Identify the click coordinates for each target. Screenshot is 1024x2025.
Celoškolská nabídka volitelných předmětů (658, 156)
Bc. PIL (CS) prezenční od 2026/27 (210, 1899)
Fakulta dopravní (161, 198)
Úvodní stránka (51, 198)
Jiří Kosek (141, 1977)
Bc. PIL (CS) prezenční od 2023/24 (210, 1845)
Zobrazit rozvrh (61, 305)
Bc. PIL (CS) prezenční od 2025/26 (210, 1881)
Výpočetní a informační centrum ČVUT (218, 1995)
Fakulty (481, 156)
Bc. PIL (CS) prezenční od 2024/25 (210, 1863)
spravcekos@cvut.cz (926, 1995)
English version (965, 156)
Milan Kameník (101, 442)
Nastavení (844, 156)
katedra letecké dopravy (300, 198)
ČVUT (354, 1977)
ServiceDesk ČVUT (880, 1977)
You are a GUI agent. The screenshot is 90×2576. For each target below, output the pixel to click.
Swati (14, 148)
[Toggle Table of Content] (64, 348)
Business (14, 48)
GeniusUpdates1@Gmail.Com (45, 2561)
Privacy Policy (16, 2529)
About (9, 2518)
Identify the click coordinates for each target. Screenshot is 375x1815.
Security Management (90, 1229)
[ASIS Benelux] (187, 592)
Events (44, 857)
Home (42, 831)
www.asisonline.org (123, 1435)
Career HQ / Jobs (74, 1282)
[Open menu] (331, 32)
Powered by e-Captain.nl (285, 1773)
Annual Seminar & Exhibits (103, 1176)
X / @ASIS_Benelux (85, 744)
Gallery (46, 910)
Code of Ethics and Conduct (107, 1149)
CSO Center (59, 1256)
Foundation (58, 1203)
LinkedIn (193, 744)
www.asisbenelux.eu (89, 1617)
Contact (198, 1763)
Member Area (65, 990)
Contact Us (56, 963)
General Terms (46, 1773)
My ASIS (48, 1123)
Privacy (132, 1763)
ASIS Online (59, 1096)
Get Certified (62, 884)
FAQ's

----

* **Description of the task**
This exercise calls for the line containing "Contact (198, 1763)" and each line after it in the records, copied exactly.

* **Solution below**
Contact (198, 1763)
Member Area (65, 990)
Contact Us (56, 963)
General Terms (46, 1773)
My ASIS (48, 1123)
Privacy (132, 1763)
ASIS Online (59, 1096)
Get Certified (62, 884)
FAQ's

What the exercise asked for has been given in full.